In the present report we demonstrate that chronic exposure of M. edulis neural tissues maintained in organotypic culture to a very low concentration of 1 mM ethanol equivalent to 0.003% v/v ethanol induces a time dependent increase in both endogenous morphine and DA levels. Interestingly, acute 1 hr exposure to the same concentration of ethanol produces a marked reduction of endogenous morphine levels by < 50% vs. controls and is consistent with the ability of 1 mM ethanol to promote evoked release of morphine into the cell culture medium, including those involving human white blood cells [23, 24]. Furthermore, these experiments suggest that a portion of neural DA stores may be targeted for morphine biosynthesis and are open to phys­iological modulation, depending on the parti­cular type of stimulus.
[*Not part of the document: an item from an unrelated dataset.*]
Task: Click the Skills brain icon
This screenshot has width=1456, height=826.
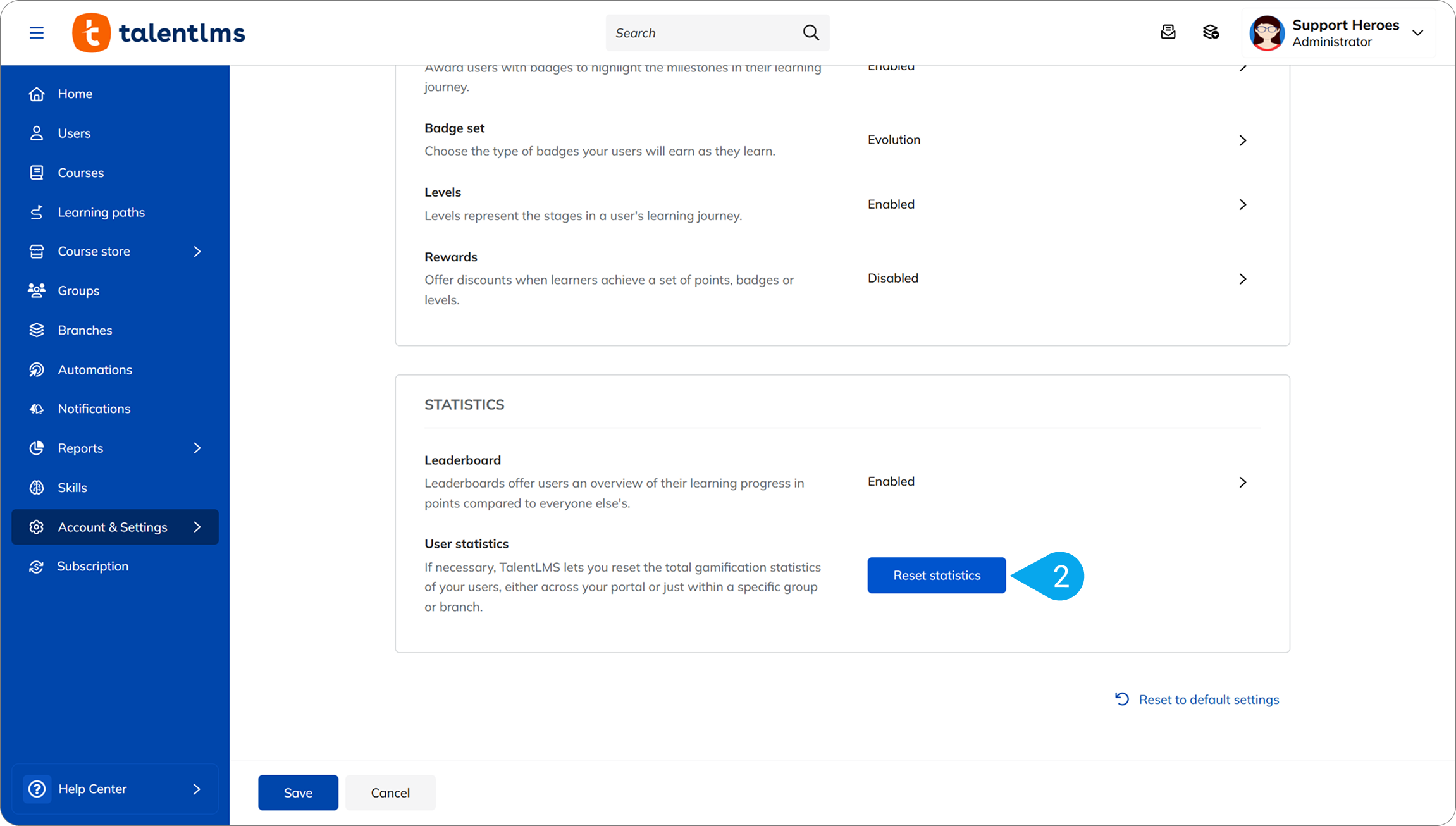Action: click(x=37, y=488)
Previous studies have shown that CYP2D6 is one of the key enzymes for morphine biosynthesis in animals, including human [26, 37]. In support of our current observations, others have shown that in post mortem analyses, brain tissues of chronic alcohol abusers express high levels of CYP2D6 [38]. Thus, a functional linkage between chronic alcohol exposure in vivo and endogenous morphine expression may be mediated via the increased expression of this key morphine biosynthetic enzyme [37].
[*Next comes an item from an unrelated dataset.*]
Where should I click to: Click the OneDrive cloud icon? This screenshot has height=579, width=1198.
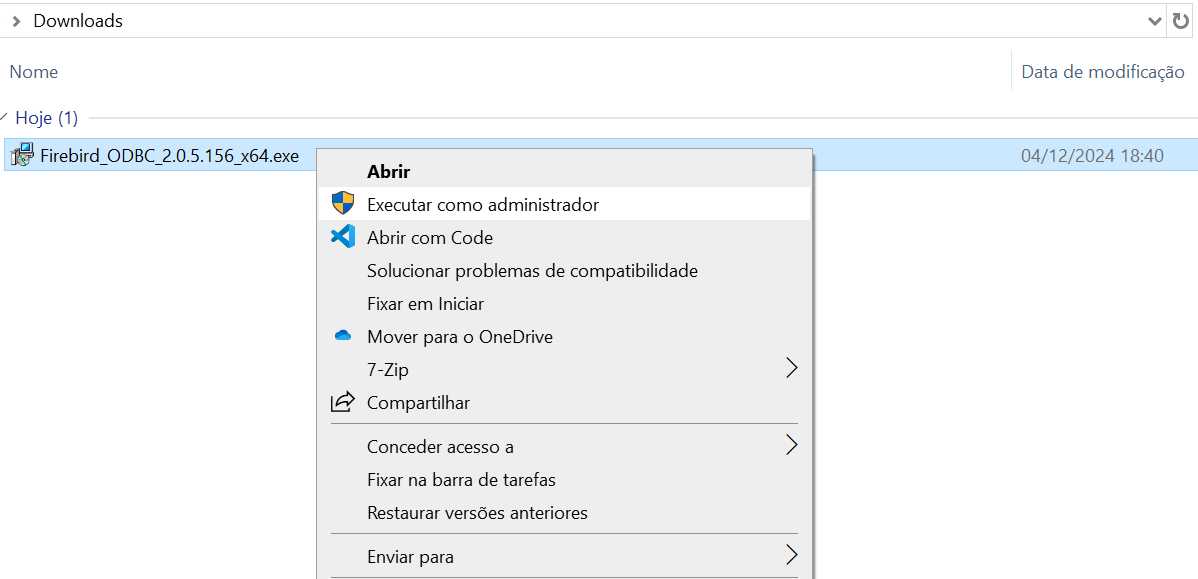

Our overall testable hypothesis reciprocally linking endogenous morphine production and release to cellular processes necessary for homeo­stasis of DA-ergic signaling is supported by a gene expression/microarray study of human genes in primary cultures of human leukocytes exposed to pharmacological concentrations of morphine (10–6 M) [39]. Morphine effected differential changes in mRNA levels of candidate enzymes involved in DA/catecholamine and/or endogenous morphine synthesis. We observed an approximate 50% reduction in tyrosine hydroxylase, COMT, and CYP2D6 mRNA levels, as compared to control values. In contrast, levels of L-DOPA decarboxylase and DA -hydroxylase (DDC and DBH, respectively) mRNAs were relatively unchanged vs. control values, indicating a selective pharmacological effect of morphine on key enzyme activities involved in both endogenous morphine and DA expression in PMNs. Secondary validation of morphine-mediated changes in the gene expression/microarray analysis was provided by real-time Taqman RT-PCR of CYP2D6 mRNA expression in primary cultures of human PMNs treated with morphine. The RT-PCR analysis yielded equivalent reductions in cellular levels of CYP2D6 mRNA of approximately 50%, thereby confirming the inhibitory effect of morphine on CYP2D6 mRNA expression monitored by gene expression/ microarray analysis. Furthermore, the study also demonstrated that the morphine action was mediated by NO, providing additional support for the functional linkage of endogenous morphine, the µ3, and cNOS activation.
In view of the reinforcing properties of alcohol in combination with the in vitro observations from our present study, the effects of alcohol on endogenous morphine and DA expression appear to be both time and dose dependent. Reciprocally, preclinical animal studies demonstrate dose-dependent effects of administered morphine on the rate alcohol self administration [40, 41]. Finally, preclinical studies have led to the adoption of opioid antagonist therapies employing naltrexone for maintenance of alcohol abstinence in humans [42].